Nan Zhao1, Lejia Wang1, Ian Edwin Cock1,2,*
1School of Environment and Science, Nathan Campus, Griffith University, Brisbane, AUSTRALIA.
2Centre for Planetary Health and Food Security, Nathan Campus, Griffith University, Brisbane, AUSTRALIA.
Introduction: An increase in antibiotic resistance and a corresponding decrease in antimicrobial discovery have directed researchers towards alternative therapies, including plant based medicines. However, synergistic combinations of plant extracts with conventional antibiotics may be a far more effective approach in overcoming resistance and potentiating the activity of antibiotics that are otherwise ineffective against resistant bacterial strains. Methods: The antibacterial activity of Arctium lappa L. root extracts was investigated by disc diffusion and quantified by liquid dilution and solid phase MIC assays. The extracts were also combined with a range of conventional antibiotics and tested against various microbial triggers of autoimmune diseases. The ΣFIC values obtained from these assays were used to determine the class of combinational effects. Toxicity was evaluated by Artemia nauplii mortality and HDF cytotoxicity assays. Results: Methanolic and ethyl acetate A. lappa root extracts showed good inhibitory activity against several microbial triggers of autoimmune inflammatory diseases, including P. mirabilis, P. vulgaris and A. baylyi. The aqueous extract was also a noteworthy inhibitor of A. baylyi growth. Of further interest, some combinations of the A. lappa root extracts and conventional antibiotics potentiated bacterial growth inhibition compared to the individual components alone. One synergistic and six additive interactions were noted.
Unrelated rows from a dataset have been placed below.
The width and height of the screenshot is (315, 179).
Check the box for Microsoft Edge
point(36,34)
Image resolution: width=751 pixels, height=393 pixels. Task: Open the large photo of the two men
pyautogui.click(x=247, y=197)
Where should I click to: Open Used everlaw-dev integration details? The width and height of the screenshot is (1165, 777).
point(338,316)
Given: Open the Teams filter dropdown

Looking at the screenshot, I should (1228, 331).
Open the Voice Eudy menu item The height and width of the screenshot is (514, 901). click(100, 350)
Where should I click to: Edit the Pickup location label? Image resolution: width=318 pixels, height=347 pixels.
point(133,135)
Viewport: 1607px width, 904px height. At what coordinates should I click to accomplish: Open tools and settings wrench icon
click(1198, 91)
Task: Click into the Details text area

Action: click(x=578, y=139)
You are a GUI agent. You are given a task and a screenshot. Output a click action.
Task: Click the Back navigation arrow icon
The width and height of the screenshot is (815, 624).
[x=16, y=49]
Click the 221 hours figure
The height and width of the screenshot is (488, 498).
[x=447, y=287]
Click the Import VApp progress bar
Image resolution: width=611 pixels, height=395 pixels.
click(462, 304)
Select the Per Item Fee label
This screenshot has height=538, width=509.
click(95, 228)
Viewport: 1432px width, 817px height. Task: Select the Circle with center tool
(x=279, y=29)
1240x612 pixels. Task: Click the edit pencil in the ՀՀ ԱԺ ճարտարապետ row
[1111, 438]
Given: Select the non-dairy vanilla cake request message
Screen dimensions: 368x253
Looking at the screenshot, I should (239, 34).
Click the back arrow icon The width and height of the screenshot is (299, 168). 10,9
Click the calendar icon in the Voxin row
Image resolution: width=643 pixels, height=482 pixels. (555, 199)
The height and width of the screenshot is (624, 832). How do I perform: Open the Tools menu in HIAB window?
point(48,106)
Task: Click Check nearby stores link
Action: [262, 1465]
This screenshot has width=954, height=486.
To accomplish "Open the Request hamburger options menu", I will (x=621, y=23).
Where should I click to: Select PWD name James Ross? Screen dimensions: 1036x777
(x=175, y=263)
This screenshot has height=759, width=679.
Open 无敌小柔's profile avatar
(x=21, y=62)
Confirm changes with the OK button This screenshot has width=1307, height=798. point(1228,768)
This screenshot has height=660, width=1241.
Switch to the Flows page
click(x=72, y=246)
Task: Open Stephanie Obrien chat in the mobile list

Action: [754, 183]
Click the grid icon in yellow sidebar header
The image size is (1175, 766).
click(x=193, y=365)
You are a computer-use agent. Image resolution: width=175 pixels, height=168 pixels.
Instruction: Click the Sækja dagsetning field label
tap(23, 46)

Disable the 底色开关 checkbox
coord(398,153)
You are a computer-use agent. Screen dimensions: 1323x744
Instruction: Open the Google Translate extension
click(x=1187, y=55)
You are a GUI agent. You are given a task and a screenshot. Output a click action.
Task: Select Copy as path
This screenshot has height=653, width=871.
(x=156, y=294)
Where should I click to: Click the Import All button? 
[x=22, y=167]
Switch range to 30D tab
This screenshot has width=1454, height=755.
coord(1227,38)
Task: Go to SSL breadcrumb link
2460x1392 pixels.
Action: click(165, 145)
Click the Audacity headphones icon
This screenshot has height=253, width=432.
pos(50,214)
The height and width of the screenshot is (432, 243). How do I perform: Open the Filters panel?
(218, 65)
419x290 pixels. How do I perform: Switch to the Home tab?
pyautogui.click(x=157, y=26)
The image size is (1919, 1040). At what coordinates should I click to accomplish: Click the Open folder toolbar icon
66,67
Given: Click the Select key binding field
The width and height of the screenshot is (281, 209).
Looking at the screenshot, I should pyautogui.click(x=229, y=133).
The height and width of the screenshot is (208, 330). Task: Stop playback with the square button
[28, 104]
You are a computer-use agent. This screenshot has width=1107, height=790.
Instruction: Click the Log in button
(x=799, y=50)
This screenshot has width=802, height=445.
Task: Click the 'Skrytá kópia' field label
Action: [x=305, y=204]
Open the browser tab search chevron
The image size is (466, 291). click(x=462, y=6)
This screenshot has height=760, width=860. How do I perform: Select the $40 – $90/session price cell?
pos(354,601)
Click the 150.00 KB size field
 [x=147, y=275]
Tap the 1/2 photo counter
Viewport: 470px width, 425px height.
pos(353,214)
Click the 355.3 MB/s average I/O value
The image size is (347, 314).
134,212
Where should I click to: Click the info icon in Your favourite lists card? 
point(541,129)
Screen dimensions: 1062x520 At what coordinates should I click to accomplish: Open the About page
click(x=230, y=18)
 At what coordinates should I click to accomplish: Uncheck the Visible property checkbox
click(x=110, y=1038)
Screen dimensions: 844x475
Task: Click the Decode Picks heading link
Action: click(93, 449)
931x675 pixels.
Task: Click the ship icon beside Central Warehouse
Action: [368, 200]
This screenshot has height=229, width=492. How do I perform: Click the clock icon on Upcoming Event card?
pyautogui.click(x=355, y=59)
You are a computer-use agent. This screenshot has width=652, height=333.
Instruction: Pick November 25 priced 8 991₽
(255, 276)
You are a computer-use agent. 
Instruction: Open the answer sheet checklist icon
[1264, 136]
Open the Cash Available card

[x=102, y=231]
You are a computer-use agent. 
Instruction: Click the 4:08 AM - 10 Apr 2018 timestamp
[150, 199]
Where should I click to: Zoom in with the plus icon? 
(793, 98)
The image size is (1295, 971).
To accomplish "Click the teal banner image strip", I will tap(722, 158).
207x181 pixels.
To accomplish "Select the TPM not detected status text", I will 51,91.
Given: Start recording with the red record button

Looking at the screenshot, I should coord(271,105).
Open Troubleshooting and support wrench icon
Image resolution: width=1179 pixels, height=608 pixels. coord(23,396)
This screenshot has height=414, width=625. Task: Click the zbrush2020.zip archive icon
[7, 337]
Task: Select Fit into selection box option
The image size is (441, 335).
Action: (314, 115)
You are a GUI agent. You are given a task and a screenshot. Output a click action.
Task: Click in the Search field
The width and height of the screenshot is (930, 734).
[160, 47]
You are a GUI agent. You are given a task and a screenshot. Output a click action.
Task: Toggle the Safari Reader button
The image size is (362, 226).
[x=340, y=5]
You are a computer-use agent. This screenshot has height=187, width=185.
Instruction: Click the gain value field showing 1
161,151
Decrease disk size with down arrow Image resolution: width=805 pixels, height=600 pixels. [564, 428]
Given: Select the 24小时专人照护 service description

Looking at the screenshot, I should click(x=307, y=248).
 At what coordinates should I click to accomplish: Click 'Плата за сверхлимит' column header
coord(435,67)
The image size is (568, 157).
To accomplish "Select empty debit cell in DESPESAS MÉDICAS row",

Notably, no antagonistic interactions were evident, indicating that all combinations could be used without decreasing the antibacterial activity of the components. All extracts were nontoxic in the ALA and HDF assays. Conclusion: Arctium lappa L. root extracts have potential as inhibitors of bacterial triggers of selected autoimmune inflammatory diseases. Furthermore, extract components may also potentiate the activity of three antibiotics that are relatively ineffective alone. Isolation and identification of these compounds may be beneficial in drug design against several bacteria, including the microbial triggers of rheumatoid arthritis and multiple sclerosis. Key words: Synergy, Conventional antimicrobials, Interaction, Medicinal plants, Rheumatoid arthritis, Ankylosing spondylitis, Multiple sclerosis, Drug combinations.